VOORHEES – Kevin Hayes and Alain Vigneault go all the way back to when Hayes showed up among the Manhattan skyscrapers a wide-eyed rookie in 2014.
By the spring of 2015, the kid had transformed into a grizzled veteran, having competed in 19 playoff games as the Vigneault-led New York Rangers made it all the way to Game 7 of the Eastern Conference finals.
The two were reunited this past September as newly hired coach Vigneault welcomed Hayes to Flyers’ training camp.
Other players were watching to see if the relationship was as solid as it was made out to be.
Turns out it was. The Flyers, taking a lead from Hayes, had the second-best record in the NHL after Nov. 1 and just missed catching Washington for the Metro Division title before the shutdown.
Almost needless to say, the mutual trust between Vigneault – who was named a finalist for the Jack Adams Trophy on Wednesday — and Hayes went a long way toward selling the coach’s new system.
Veteran James van Riemsdyk said it was there for all to see.

━━━━━━━━━━

Goals ::
a - Answer these questions using the article about Kevin Hayes and Alain Vigneault, one answer per line:
(i) In what year did Hayes arrive as a rookie?
(ii) How many playoff games had Hayes played in by the spring of 2015?
(iii) For what award was Vigneault named a finalist?
b - From the article about Kevin Hayes and Alain Vigneault, reproduce word for word the part that opens with the words containing "Turns out it" and closes with "all to see.".

Data shown ::
━━━━━━━━━━

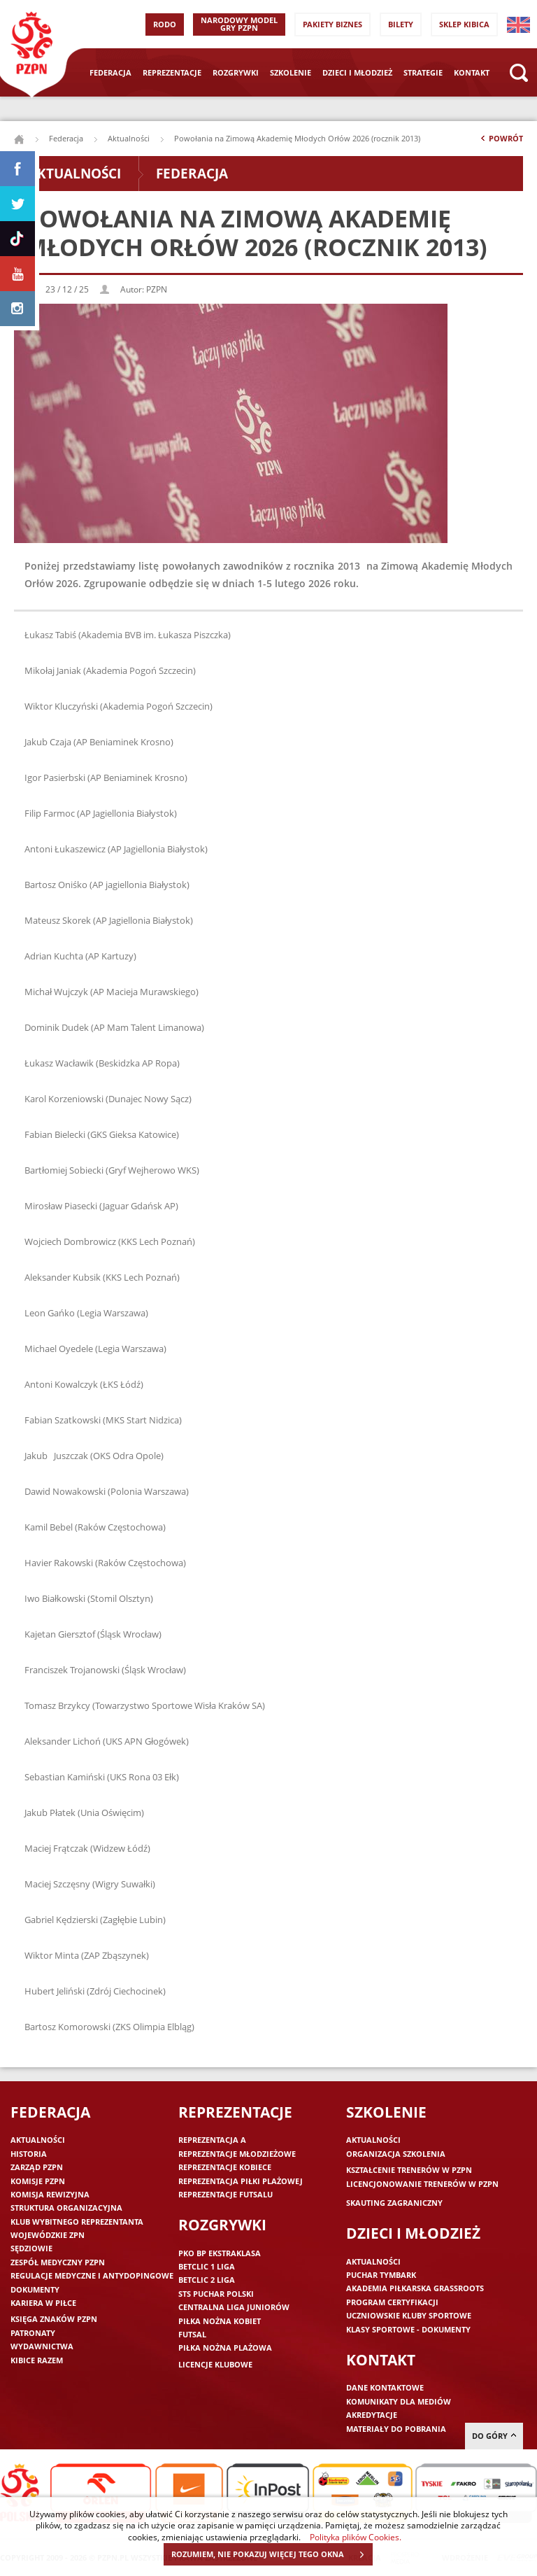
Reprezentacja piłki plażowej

━━━━━━━━━━

Correct answers ::
a -
(i) 2014
(ii) 19
(iii) The Jack Adams Trophy

b -
Turns out it was. The Flyers, taking a lead from Hayes, had the second-best record in the NHL after Nov. 1 and just missed catching Washington for the Metro Division title before the shutdown.
Almost needless to say, the mutual trust between Vigneault – who was named a finalist for the Jack Adams Trophy on Wednesday — and Hayes went a long way toward selling the coach’s new system.
Veteran James van Riemsdyk said it was there for all to see.